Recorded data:
********************

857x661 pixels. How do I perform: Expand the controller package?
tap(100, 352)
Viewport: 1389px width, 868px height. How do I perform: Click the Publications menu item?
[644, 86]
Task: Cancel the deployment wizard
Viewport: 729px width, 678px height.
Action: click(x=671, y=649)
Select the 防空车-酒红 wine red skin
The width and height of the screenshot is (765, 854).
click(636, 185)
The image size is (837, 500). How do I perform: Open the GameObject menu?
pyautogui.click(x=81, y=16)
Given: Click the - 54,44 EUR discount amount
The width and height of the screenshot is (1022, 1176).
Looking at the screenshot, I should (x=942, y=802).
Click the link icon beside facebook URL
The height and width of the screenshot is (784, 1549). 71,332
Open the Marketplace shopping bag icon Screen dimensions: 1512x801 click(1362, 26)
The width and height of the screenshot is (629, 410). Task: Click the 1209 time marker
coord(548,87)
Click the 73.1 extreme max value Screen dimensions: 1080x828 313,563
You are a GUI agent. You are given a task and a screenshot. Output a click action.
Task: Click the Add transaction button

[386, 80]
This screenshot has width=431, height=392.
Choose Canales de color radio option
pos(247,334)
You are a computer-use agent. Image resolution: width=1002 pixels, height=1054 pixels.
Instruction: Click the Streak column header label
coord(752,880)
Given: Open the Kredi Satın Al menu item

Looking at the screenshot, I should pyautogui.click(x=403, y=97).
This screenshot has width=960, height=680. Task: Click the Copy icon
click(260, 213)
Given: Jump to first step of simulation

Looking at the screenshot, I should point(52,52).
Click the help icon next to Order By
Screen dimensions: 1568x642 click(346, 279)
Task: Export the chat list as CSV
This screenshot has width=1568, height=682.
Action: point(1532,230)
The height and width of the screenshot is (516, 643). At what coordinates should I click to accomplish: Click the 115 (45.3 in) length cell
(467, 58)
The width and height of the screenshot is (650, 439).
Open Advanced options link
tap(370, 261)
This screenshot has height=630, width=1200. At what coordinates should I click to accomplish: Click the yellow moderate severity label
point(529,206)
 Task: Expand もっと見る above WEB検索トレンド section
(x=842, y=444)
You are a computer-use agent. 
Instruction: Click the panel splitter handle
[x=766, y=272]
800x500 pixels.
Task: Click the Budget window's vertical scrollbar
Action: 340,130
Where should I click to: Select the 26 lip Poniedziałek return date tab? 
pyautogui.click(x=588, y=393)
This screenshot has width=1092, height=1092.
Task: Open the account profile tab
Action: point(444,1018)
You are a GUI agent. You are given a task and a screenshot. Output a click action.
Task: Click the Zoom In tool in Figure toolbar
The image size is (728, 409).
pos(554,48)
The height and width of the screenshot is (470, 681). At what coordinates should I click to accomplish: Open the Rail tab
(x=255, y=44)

********************

→ **What is required**
Return each line of the data exactly as it was given.

→ **Solution for this exercise**
857x661 pixels. How do I perform: Expand the controller package?
tap(100, 352)
Viewport: 1389px width, 868px height. How do I perform: Click the Publications menu item?
[644, 86]
Task: Cancel the deployment wizard
Viewport: 729px width, 678px height.
Action: click(x=671, y=649)
Select the 防空车-酒红 wine red skin
The width and height of the screenshot is (765, 854).
click(636, 185)
The image size is (837, 500). How do I perform: Open the GameObject menu?
pyautogui.click(x=81, y=16)
Given: Click the - 54,44 EUR discount amount
The width and height of the screenshot is (1022, 1176).
Looking at the screenshot, I should (x=942, y=802).
Click the link icon beside facebook URL
The height and width of the screenshot is (784, 1549). 71,332
Open the Marketplace shopping bag icon Screen dimensions: 1512x801 click(1362, 26)
The width and height of the screenshot is (629, 410). Task: Click the 1209 time marker
coord(548,87)
Click the 73.1 extreme max value Screen dimensions: 1080x828 313,563
You are a GUI agent. You are given a task and a screenshot. Output a click action.
Task: Click the Add transaction button

[386, 80]
This screenshot has width=431, height=392.
Choose Canales de color radio option
pos(247,334)
You are a computer-use agent. Image resolution: width=1002 pixels, height=1054 pixels.
Instruction: Click the Streak column header label
coord(752,880)
Given: Open the Kredi Satın Al menu item

Looking at the screenshot, I should pyautogui.click(x=403, y=97).
This screenshot has width=960, height=680. Task: Click the Copy icon
click(260, 213)
Given: Jump to first step of simulation

Looking at the screenshot, I should point(52,52).
Click the help icon next to Order By
Screen dimensions: 1568x642 click(346, 279)
Task: Export the chat list as CSV
This screenshot has width=1568, height=682.
Action: point(1532,230)
The height and width of the screenshot is (516, 643). At what coordinates should I click to accomplish: Click the 115 (45.3 in) length cell
(467, 58)
The width and height of the screenshot is (650, 439).
Open Advanced options link
tap(370, 261)
This screenshot has height=630, width=1200. At what coordinates should I click to accomplish: Click the yellow moderate severity label
point(529,206)
 Task: Expand もっと見る above WEB検索トレンド section
(x=842, y=444)
You are a computer-use agent. 
Instruction: Click the panel splitter handle
[x=766, y=272]
800x500 pixels.
Task: Click the Budget window's vertical scrollbar
Action: 340,130
Where should I click to: Select the 26 lip Poniedziałek return date tab? 
pyautogui.click(x=588, y=393)
This screenshot has width=1092, height=1092.
Task: Open the account profile tab
Action: point(444,1018)
You are a GUI agent. You are given a task and a screenshot. Output a click action.
Task: Click the Zoom In tool in Figure toolbar
The image size is (728, 409).
pos(554,48)
The height and width of the screenshot is (470, 681). At what coordinates should I click to accomplish: Open the Rail tab
(x=255, y=44)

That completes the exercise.